Alys Thomas

Building a Drought Characterization Framework with Satellite Remote Sensing and Computer Modeling

Prolonged hydrologic drought disturbs the natural state of ecosystems, stresses regional water supplies, and can adversely affect agricultural production. Determining the severity of hydrologic drought traditionally lies in evaluations of historical rainfall, stream flow, and soil moisture; yet, a comprehensive measure of the magnitude of a drought’s impact on all components of the terrestrial hydrologic system, including surface, soil, and groundwater storage, remains absent from standard drought analyses. NASA’s Gravity Recovery and Climate Experiment (GRACE) satellite mission fills a gap by providing monthly measures of terrestrial water storage anomalies based on timevariable gravitational fields. This dissertation details an in-depth investigation of regional hydrological drought using both satellite data and outputs from computer atmospheric-land models.

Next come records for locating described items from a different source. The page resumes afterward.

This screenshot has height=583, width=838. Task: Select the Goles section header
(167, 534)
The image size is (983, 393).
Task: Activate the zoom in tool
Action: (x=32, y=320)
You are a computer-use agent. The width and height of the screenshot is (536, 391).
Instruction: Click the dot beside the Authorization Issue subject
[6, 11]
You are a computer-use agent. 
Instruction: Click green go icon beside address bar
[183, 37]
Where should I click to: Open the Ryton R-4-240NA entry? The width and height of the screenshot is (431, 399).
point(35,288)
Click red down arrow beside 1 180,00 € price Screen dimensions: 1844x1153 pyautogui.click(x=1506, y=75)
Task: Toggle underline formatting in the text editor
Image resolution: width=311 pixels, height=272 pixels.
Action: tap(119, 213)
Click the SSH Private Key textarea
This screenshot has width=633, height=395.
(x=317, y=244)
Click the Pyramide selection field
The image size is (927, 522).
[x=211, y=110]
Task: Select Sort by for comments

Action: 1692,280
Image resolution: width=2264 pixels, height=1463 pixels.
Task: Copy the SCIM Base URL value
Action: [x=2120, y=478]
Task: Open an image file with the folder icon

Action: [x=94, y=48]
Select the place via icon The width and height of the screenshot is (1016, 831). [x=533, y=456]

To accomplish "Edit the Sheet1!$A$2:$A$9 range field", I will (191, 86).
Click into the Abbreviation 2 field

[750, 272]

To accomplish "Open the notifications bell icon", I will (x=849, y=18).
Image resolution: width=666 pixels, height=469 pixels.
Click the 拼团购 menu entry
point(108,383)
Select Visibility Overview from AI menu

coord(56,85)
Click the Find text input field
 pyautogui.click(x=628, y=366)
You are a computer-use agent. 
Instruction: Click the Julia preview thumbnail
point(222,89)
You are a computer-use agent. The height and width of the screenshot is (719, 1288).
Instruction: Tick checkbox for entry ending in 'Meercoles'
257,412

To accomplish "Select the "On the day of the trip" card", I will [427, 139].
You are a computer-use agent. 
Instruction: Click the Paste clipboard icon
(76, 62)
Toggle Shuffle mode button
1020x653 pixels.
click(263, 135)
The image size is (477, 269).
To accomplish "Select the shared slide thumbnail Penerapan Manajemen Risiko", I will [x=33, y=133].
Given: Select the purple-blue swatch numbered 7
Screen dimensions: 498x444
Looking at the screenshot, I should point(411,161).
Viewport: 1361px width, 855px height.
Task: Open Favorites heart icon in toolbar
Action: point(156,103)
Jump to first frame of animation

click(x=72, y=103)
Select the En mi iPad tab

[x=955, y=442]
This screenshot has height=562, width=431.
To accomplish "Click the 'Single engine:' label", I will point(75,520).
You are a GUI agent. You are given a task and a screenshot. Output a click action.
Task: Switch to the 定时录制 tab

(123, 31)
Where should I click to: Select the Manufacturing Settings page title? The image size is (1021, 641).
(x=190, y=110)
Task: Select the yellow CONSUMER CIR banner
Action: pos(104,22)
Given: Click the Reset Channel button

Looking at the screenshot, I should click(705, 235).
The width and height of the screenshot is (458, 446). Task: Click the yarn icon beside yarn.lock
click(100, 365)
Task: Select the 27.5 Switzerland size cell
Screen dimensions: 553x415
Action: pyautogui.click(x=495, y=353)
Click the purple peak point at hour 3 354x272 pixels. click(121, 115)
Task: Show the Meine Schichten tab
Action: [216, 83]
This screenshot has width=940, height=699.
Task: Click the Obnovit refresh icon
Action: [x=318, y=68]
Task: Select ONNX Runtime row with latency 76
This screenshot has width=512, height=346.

In Chapter 1, I present a new quantitative, GRACE-based framework for measuring the severity of hydrologic drought. GRACE observations are used for drought characterization by calculating the deviation of monthly-average terrestrial water storage anomalies from the regional climatological reference, where negative deviations represent storage deficits. Each deficit conveys the volume of water that would be required to recover from a drought. Moreover, this finite deficit observation allows for the calculation of a likely time for recovery based on statistical percentiles of storage change distributions, for every month through the end of the event. To quantify event severity, we combine storage deficits with event duration. Substantial drought events are investigated for four study regions during the GRACE record: the Amazon and Zambezi basins, the Southern Plains, and the Southeastern United States.

In Chapter 2, I investigate the usability of GRACE observations for use in drought characterization and monitoring, we utilize land surface model outputs, assimilated with satellite observations, for the purposes of: gaining near-real time analysis, downscaling GRACE spatial resolution, and disaggregating the total water storage signal into surface and subsurface storage components. In Chapter 3, I combine the results from previous work with additional climate datasets and discuss the benefits of doing so; essentially, providing a more accurate and comprehensive measure of regional scale drought. This GRACE-based framework has implications for improving drought early warning lead times together with drought preparation and management efforts.